Copy every line of the records below word for word, without changing or leaving out anything.

Exercise input ::
- - -

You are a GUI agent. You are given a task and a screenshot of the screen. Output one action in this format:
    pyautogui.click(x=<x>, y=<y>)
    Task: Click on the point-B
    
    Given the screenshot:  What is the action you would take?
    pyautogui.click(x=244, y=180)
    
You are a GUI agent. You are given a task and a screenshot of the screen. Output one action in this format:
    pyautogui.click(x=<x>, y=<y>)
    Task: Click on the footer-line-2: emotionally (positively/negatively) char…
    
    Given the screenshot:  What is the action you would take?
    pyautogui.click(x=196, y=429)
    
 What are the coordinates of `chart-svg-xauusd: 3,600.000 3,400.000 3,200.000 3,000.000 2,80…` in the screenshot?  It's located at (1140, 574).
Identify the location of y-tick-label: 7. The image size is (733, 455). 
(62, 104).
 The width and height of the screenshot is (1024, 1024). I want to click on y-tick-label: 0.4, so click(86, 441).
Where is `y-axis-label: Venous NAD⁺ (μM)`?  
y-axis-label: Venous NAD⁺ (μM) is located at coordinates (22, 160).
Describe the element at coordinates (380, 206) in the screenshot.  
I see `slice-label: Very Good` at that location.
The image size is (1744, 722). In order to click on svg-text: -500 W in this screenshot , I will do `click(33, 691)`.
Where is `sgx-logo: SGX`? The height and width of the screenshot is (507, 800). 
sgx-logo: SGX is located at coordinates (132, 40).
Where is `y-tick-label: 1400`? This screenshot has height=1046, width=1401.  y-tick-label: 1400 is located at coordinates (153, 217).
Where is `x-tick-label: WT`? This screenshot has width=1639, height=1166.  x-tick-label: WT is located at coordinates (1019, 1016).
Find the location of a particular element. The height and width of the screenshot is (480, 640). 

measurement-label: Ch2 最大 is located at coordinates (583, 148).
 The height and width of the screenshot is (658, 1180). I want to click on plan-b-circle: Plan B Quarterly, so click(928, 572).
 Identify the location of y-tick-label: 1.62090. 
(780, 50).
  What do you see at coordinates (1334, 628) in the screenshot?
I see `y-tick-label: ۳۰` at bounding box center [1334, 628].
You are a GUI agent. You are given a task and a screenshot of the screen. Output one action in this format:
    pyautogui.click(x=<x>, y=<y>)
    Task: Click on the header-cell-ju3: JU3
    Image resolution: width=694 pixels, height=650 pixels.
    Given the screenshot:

- - -

Answer to the problem ::
You are a GUI agent. You are given a task and a screenshot of the screen. Output one action in this format:
    pyautogui.click(x=<x>, y=<y>)
    Task: Click on the point-B
    
    Given the screenshot:  What is the action you would take?
    pyautogui.click(x=244, y=180)
    
You are a GUI agent. You are given a task and a screenshot of the screen. Output one action in this format:
    pyautogui.click(x=<x>, y=<y>)
    Task: Click on the footer-line-2: emotionally (positively/negatively) char…
    
    Given the screenshot:  What is the action you would take?
    pyautogui.click(x=196, y=429)
    
 What are the coordinates of `chart-svg-xauusd: 3,600.000 3,400.000 3,200.000 3,000.000 2,80…` in the screenshot?  It's located at (1140, 574).
Identify the location of y-tick-label: 7. The image size is (733, 455). 
(62, 104).
 The width and height of the screenshot is (1024, 1024). I want to click on y-tick-label: 0.4, so click(86, 441).
Where is `y-axis-label: Venous NAD⁺ (μM)`?  
y-axis-label: Venous NAD⁺ (μM) is located at coordinates (22, 160).
Describe the element at coordinates (380, 206) in the screenshot.  
I see `slice-label: Very Good` at that location.
The image size is (1744, 722). In order to click on svg-text: -500 W in this screenshot , I will do `click(33, 691)`.
Where is `sgx-logo: SGX`? The height and width of the screenshot is (507, 800). 
sgx-logo: SGX is located at coordinates (132, 40).
Where is `y-tick-label: 1400`? This screenshot has height=1046, width=1401.  y-tick-label: 1400 is located at coordinates (153, 217).
Where is `x-tick-label: WT`? This screenshot has width=1639, height=1166.  x-tick-label: WT is located at coordinates (1019, 1016).
Find the location of a particular element. The height and width of the screenshot is (480, 640). 

measurement-label: Ch2 最大 is located at coordinates (583, 148).
 The height and width of the screenshot is (658, 1180). I want to click on plan-b-circle: Plan B Quarterly, so click(928, 572).
 Identify the location of y-tick-label: 1.62090. 
(780, 50).
  What do you see at coordinates (1334, 628) in the screenshot?
I see `y-tick-label: ۳۰` at bounding box center [1334, 628].
You are a GUI agent. You are given a task and a screenshot of the screen. Output one action in this format:
    pyautogui.click(x=<x>, y=<y>)
    Task: Click on the header-cell-ju3: JU3
    Image resolution: width=694 pixels, height=650 pixels.
    Given the screenshot:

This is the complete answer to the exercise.